Leading to the speculation that our own genome may contain some kind of information, assuming that the early Earth was scattered with DNA delivered by an alien species for the purpose of propagating life. But DNA’s mutability reduces the chance that a single ‘message’ might survive. This is why the Japanese researchers added redundant copies of E=mc2 into the bacterial genome, allowing Einstein’s equation to have a chance. Presumably ancient bio-engineers would have done the same.
And I like the way Overbye puts the matter:
The challenge for an erstwhile interstellar Johnny Appleseed is to make the message part of the basic nature of its host.

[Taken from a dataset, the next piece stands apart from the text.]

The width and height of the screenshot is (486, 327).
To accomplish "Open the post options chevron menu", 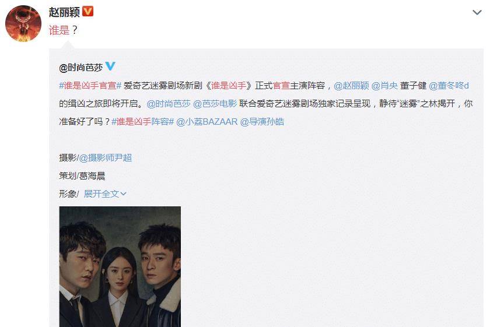I will point(477,12).
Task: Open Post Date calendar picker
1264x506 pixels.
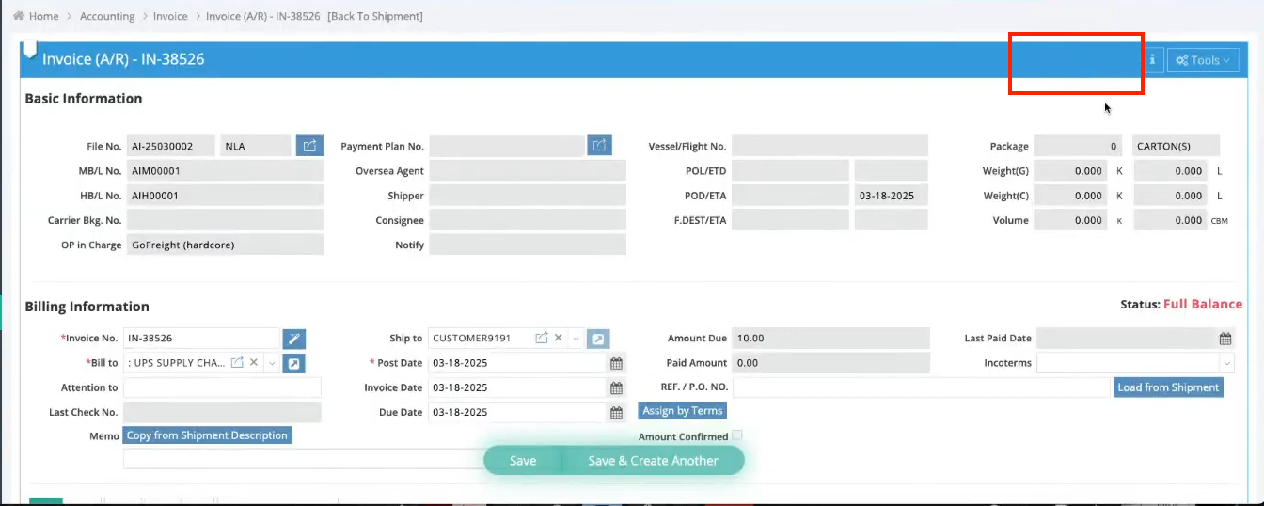Action: click(x=616, y=363)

If that ever turns out to be us, if we find that we are the medium, to paraphrase the late Marshall McLuhan, then, in some sense, we are also the message. Never mind who or what are the intended readers.

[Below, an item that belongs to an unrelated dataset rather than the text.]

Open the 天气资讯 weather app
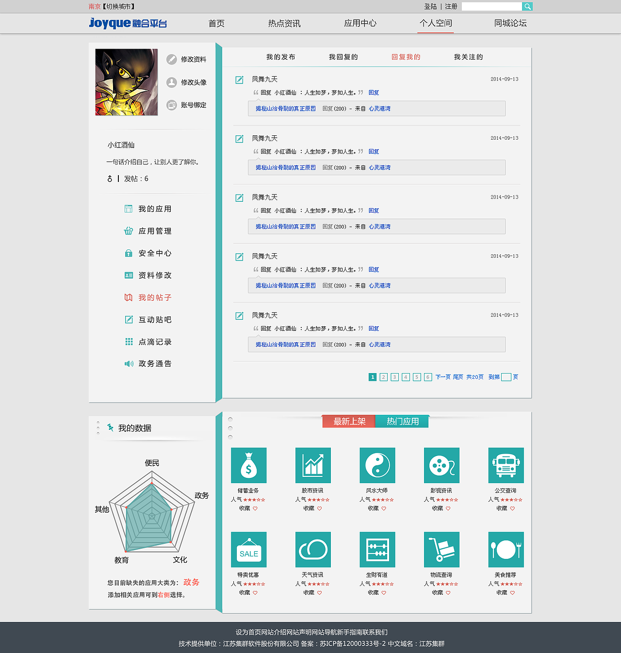621x653 pixels. tap(313, 549)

Ponder, too, what the implications would be if we really did turn out to be derived from primordial DNA developed just for the purpose by a species we might one day encounter (or, more likely, its descendants). Would we expect to find something like the DNA we’re familiar with on Earth no matter where we went in the cosmos? Allowing the possibility of intelligent species arising billions of years ago, would we expect any trace of the ancient planet-seeding race to remain?
And if there were a message tucked into the vast recesses of our DNA, a message that had somehow survived, what would it be? The key to a further breakthrough in intelligence or technology? Perhaps. But I’m reminded of the glorious stained glass that adorns the cathedrals of Europe. As they went about their work, the artisans who produced these many-hued wonders often inserted real faces into their scenes. King David in the image might bear the likeness of the local baker. Mary Magdalene would suggest the mayor’s wife. Often the artist inserted his own visage somewhere in the picture, a way or surviving, if only in a shaft of patterned sunlight, the world all artists knew to be transient.
Who knows, maybe there’s a face in the stained glass of our DNA. Be sure to read the Overbye essay. He’s a terrific writer — he could hold my attention if we were writing about wallpaper paste. His Lonely Hearts of the Cosmos: The Story of the Scientific Quest for the Secret of the Universe (Harper Collins, 1991) is one of the great tours de force of modern science writing, at once approachable, elegant and impeccably researched. Needless to say, I have the Times‘ science feed set up in my RSS reader so as not to miss any of Overbye’s work.